YOUR INSTRUCTIONS:
Copy out each of the following records word for word, keeping every line as it stands.

DATA EXTRACT:

===============

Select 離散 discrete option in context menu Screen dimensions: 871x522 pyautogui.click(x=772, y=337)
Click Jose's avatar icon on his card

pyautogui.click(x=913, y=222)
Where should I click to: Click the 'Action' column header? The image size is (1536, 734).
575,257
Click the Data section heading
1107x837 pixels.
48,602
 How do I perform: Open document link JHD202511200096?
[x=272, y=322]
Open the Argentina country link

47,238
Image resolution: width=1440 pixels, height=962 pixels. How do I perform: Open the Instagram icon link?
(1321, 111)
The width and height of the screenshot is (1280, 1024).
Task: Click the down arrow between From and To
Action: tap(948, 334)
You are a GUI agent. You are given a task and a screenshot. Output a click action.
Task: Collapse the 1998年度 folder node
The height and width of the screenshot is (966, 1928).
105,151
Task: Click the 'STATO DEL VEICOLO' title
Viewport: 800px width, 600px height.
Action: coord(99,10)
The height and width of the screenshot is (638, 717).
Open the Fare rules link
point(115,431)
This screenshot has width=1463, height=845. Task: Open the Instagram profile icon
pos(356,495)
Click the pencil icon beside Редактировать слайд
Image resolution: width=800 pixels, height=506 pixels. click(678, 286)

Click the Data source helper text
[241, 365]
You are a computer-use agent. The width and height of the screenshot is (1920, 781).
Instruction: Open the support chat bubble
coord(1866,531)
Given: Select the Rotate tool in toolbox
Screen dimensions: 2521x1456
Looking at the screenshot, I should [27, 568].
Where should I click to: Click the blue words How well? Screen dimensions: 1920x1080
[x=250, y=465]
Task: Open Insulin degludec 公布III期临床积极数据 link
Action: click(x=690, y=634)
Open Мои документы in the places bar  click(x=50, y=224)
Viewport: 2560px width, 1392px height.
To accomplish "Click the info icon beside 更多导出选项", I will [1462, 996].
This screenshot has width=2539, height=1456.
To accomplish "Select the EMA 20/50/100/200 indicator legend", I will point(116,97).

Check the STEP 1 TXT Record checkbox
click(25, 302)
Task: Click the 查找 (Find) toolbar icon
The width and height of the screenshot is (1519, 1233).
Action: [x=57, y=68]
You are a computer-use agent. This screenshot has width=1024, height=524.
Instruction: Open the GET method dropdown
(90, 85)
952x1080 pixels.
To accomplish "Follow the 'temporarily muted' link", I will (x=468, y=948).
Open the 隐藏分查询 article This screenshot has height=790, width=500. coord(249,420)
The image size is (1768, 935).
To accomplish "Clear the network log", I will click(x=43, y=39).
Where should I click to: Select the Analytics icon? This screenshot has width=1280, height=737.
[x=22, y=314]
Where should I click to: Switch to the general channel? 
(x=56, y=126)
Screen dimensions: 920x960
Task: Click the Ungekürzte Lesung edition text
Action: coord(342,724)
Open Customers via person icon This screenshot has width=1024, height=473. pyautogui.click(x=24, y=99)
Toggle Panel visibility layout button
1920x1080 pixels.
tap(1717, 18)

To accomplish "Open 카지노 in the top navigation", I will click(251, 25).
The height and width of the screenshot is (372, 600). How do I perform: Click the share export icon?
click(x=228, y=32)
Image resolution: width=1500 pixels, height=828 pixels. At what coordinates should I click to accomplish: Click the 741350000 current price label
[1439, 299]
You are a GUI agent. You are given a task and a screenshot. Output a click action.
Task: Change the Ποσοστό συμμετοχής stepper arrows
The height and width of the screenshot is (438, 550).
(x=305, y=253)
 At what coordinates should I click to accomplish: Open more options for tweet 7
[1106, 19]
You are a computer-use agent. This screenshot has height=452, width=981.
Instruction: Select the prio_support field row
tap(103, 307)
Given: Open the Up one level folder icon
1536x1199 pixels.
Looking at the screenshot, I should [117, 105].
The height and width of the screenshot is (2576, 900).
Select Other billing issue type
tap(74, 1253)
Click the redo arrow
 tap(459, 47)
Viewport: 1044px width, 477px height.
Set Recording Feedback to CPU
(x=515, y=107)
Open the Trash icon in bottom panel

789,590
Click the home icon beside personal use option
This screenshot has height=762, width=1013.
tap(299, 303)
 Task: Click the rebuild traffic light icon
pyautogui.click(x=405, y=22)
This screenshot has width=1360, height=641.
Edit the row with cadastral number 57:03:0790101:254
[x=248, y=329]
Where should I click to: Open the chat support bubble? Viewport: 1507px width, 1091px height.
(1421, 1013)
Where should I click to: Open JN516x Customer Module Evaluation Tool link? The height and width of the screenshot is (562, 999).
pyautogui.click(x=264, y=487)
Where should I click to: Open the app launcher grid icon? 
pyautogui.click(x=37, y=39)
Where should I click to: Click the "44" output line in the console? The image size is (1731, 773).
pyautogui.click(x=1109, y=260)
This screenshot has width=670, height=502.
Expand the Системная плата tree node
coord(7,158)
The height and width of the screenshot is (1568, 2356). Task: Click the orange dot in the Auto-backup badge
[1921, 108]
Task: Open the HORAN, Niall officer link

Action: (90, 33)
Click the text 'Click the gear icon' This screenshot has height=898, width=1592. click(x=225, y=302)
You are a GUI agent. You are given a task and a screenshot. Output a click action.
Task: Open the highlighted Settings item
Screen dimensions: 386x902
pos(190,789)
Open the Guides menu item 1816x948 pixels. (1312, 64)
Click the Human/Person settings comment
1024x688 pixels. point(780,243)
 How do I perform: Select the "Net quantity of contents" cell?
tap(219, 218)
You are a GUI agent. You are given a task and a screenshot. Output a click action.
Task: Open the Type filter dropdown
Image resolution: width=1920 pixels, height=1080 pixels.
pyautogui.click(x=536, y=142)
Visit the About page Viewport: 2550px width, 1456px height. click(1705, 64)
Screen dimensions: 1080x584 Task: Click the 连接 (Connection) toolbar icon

===============

CORRECT RESPONSE:
Select 離散 discrete option in context menu Screen dimensions: 871x522 pyautogui.click(x=772, y=337)
Click Jose's avatar icon on his card

pyautogui.click(x=913, y=222)
Where should I click to: Click the 'Action' column header? The image size is (1536, 734).
575,257
Click the Data section heading
1107x837 pixels.
48,602
 How do I perform: Open document link JHD202511200096?
[x=272, y=322]
Open the Argentina country link

47,238
Image resolution: width=1440 pixels, height=962 pixels. How do I perform: Open the Instagram icon link?
(1321, 111)
The width and height of the screenshot is (1280, 1024).
Task: Click the down arrow between From and To
Action: tap(948, 334)
You are a GUI agent. You are given a task and a screenshot. Output a click action.
Task: Collapse the 1998年度 folder node
The height and width of the screenshot is (966, 1928).
105,151
Task: Click the 'STATO DEL VEICOLO' title
Viewport: 800px width, 600px height.
Action: coord(99,10)
The height and width of the screenshot is (638, 717).
Open the Fare rules link
point(115,431)
This screenshot has width=1463, height=845. Task: Open the Instagram profile icon
pos(356,495)
Click the pencil icon beside Редактировать слайд
Image resolution: width=800 pixels, height=506 pixels. click(678, 286)

Click the Data source helper text
[241, 365]
You are a computer-use agent. The width and height of the screenshot is (1920, 781).
Instruction: Open the support chat bubble
coord(1866,531)
Given: Select the Rotate tool in toolbox
Screen dimensions: 2521x1456
Looking at the screenshot, I should [27, 568].
Where should I click to: Click the blue words How well? Screen dimensions: 1920x1080
[x=250, y=465]
Task: Open Insulin degludec 公布III期临床积极数据 link
Action: click(x=690, y=634)
Open Мои документы in the places bar  click(x=50, y=224)
Viewport: 2560px width, 1392px height.
To accomplish "Click the info icon beside 更多导出选项", I will [1462, 996].
This screenshot has width=2539, height=1456.
To accomplish "Select the EMA 20/50/100/200 indicator legend", I will point(116,97).

Check the STEP 1 TXT Record checkbox
click(25, 302)
Task: Click the 查找 (Find) toolbar icon
The width and height of the screenshot is (1519, 1233).
Action: [x=57, y=68]
You are a computer-use agent. This screenshot has width=1024, height=524.
Instruction: Open the GET method dropdown
(90, 85)
952x1080 pixels.
To accomplish "Follow the 'temporarily muted' link", I will (x=468, y=948).
Open the 隐藏分查询 article This screenshot has height=790, width=500. coord(249,420)
The image size is (1768, 935).
To accomplish "Clear the network log", I will click(x=43, y=39).
Where should I click to: Select the Analytics icon? This screenshot has width=1280, height=737.
[x=22, y=314]
Where should I click to: Switch to the general channel? 
(x=56, y=126)
Screen dimensions: 920x960
Task: Click the Ungekürzte Lesung edition text
Action: coord(342,724)
Open Customers via person icon This screenshot has width=1024, height=473. pyautogui.click(x=24, y=99)
Toggle Panel visibility layout button
1920x1080 pixels.
tap(1717, 18)

To accomplish "Open 카지노 in the top navigation", I will click(251, 25).
The height and width of the screenshot is (372, 600). How do I perform: Click the share export icon?
click(x=228, y=32)
Image resolution: width=1500 pixels, height=828 pixels. At what coordinates should I click to accomplish: Click the 741350000 current price label
[1439, 299]
You are a GUI agent. You are given a task and a screenshot. Output a click action.
Task: Change the Ποσοστό συμμετοχής stepper arrows
The height and width of the screenshot is (438, 550).
(x=305, y=253)
 At what coordinates should I click to accomplish: Open more options for tweet 7
[1106, 19]
You are a computer-use agent. This screenshot has height=452, width=981.
Instruction: Select the prio_support field row
tap(103, 307)
Given: Open the Up one level folder icon
1536x1199 pixels.
Looking at the screenshot, I should [117, 105].
The height and width of the screenshot is (2576, 900).
Select Other billing issue type
tap(74, 1253)
Click the redo arrow
 tap(459, 47)
Viewport: 1044px width, 477px height.
Set Recording Feedback to CPU
(x=515, y=107)
Open the Trash icon in bottom panel

789,590
Click the home icon beside personal use option
This screenshot has height=762, width=1013.
tap(299, 303)
 Task: Click the rebuild traffic light icon
pyautogui.click(x=405, y=22)
This screenshot has width=1360, height=641.
Edit the row with cadastral number 57:03:0790101:254
[x=248, y=329]
Where should I click to: Open the chat support bubble? Viewport: 1507px width, 1091px height.
(1421, 1013)
Where should I click to: Open JN516x Customer Module Evaluation Tool link? The height and width of the screenshot is (562, 999).
pyautogui.click(x=264, y=487)
Where should I click to: Open the app launcher grid icon? 
pyautogui.click(x=37, y=39)
Where should I click to: Click the "44" output line in the console? The image size is (1731, 773).
pyautogui.click(x=1109, y=260)
This screenshot has width=670, height=502.
Expand the Системная плата tree node
coord(7,158)
The height and width of the screenshot is (1568, 2356). Task: Click the orange dot in the Auto-backup badge
[1921, 108]
Task: Open the HORAN, Niall officer link

Action: (90, 33)
Click the text 'Click the gear icon' This screenshot has height=898, width=1592. click(x=225, y=302)
You are a GUI agent. You are given a task and a screenshot. Output a click action.
Task: Open the highlighted Settings item
Screen dimensions: 386x902
pos(190,789)
Open the Guides menu item 1816x948 pixels. (1312, 64)
Click the Human/Person settings comment
1024x688 pixels. point(780,243)
 How do I perform: Select the "Net quantity of contents" cell?
tap(219, 218)
You are a GUI agent. You are given a task and a screenshot. Output a click action.
Task: Open the Type filter dropdown
Image resolution: width=1920 pixels, height=1080 pixels.
pyautogui.click(x=536, y=142)
Visit the About page Viewport: 2550px width, 1456px height. click(1705, 64)
Screen dimensions: 1080x584 Task: Click the 连接 (Connection) toolbar icon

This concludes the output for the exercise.